Find where "Open the tab list dropdown arrow" occurs in the data below, and retype that line and every later line exactly.

→ Records to process
+++
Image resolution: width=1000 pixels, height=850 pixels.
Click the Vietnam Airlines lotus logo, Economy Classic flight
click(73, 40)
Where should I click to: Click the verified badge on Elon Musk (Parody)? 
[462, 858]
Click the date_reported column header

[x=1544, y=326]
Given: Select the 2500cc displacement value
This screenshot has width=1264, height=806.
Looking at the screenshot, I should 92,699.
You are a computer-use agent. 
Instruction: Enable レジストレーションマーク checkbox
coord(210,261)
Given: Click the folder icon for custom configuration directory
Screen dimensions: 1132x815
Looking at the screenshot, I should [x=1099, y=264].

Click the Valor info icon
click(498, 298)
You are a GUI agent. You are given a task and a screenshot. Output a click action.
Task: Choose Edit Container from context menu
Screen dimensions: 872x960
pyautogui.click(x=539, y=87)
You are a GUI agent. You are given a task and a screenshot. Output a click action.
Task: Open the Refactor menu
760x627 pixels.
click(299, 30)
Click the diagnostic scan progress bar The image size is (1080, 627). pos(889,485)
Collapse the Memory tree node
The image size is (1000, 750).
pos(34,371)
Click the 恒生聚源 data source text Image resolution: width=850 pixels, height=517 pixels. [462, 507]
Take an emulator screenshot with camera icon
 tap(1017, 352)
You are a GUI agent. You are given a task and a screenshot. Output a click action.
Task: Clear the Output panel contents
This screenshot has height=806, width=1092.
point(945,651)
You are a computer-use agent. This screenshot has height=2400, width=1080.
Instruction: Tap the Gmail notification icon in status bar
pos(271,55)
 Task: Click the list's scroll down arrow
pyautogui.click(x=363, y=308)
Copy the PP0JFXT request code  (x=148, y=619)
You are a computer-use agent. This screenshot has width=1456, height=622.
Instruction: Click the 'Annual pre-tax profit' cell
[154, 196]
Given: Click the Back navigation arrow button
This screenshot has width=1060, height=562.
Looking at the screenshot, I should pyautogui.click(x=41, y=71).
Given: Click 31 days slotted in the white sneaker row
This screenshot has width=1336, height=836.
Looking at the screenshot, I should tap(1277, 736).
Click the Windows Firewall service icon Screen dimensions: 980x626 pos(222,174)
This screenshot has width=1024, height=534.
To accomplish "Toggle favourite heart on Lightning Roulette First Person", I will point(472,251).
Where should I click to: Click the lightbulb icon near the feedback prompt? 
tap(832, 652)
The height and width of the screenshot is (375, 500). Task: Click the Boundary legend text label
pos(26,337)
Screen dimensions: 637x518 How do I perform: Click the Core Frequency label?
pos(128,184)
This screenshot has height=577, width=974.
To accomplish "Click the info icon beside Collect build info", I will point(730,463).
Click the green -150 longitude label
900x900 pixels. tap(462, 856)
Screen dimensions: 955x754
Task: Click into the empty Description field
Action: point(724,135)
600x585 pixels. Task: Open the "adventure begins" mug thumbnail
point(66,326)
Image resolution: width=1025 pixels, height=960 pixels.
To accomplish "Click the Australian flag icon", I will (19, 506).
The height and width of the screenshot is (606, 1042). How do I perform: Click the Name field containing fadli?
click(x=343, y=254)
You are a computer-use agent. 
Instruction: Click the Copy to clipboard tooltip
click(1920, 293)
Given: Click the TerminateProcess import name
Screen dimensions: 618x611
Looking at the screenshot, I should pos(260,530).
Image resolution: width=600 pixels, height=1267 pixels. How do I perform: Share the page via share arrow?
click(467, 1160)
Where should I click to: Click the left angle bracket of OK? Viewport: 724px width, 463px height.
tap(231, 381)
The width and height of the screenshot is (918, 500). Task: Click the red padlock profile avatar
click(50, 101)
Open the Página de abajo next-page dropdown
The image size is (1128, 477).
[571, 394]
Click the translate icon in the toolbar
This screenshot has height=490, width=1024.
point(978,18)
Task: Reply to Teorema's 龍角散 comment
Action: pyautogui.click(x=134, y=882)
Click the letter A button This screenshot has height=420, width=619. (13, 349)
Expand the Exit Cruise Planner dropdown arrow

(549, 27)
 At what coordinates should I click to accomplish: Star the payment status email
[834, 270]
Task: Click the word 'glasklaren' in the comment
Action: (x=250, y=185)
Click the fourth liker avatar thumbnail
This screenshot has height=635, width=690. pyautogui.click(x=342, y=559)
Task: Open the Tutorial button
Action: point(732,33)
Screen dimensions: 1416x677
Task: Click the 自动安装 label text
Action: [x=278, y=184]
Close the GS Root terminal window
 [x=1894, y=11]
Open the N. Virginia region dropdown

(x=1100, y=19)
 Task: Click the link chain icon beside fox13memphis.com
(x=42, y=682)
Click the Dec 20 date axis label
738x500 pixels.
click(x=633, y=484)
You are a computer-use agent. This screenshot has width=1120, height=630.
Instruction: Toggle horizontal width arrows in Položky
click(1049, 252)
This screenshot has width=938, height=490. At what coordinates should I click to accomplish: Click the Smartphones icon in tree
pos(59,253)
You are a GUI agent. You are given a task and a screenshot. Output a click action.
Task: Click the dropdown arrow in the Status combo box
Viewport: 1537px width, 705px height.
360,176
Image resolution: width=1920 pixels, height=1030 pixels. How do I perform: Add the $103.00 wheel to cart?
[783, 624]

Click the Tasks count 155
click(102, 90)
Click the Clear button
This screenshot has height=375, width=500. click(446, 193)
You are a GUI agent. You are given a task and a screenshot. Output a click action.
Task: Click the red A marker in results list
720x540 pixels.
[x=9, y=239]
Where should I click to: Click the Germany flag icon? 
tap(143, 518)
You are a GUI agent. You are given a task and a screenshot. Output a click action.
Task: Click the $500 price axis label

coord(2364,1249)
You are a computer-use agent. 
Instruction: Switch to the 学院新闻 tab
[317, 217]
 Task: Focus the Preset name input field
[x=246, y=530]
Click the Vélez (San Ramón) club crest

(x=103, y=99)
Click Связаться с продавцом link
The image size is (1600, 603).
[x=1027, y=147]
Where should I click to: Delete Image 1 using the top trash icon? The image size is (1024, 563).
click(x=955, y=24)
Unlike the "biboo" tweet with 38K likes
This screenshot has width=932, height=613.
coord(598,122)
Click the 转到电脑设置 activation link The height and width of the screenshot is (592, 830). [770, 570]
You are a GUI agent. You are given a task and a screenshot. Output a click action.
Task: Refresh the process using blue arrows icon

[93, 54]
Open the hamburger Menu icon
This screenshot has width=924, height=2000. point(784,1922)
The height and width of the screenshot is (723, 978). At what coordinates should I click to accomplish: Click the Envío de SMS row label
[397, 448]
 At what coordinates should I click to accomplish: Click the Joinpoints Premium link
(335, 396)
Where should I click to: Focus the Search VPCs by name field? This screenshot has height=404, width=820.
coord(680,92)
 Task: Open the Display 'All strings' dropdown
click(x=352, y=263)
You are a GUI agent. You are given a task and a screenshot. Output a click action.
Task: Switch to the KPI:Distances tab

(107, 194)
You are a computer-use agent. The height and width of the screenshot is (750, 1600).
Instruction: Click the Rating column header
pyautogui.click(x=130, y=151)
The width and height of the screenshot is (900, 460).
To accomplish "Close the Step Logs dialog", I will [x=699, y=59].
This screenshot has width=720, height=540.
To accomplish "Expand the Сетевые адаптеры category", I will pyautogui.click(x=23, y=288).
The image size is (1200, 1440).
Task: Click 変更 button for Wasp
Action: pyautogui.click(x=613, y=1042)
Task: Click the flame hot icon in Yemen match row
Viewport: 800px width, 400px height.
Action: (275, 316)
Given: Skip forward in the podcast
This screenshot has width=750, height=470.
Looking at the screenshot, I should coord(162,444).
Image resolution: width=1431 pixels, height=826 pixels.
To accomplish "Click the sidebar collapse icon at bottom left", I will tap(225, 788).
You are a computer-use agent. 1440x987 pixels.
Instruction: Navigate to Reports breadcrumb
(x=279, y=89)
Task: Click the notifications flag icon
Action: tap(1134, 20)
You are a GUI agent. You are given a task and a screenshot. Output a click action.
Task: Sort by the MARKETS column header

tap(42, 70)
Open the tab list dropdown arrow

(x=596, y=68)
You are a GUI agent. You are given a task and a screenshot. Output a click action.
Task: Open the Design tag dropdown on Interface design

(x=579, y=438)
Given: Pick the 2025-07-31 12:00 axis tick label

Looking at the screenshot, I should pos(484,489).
+++
→ Task response
Open the tab list dropdown arrow

(x=596, y=68)
You are a GUI agent. You are given a task and a screenshot. Output a click action.
Task: Open the Design tag dropdown on Interface design

(x=579, y=438)
Given: Pick the 2025-07-31 12:00 axis tick label

Looking at the screenshot, I should pos(484,489).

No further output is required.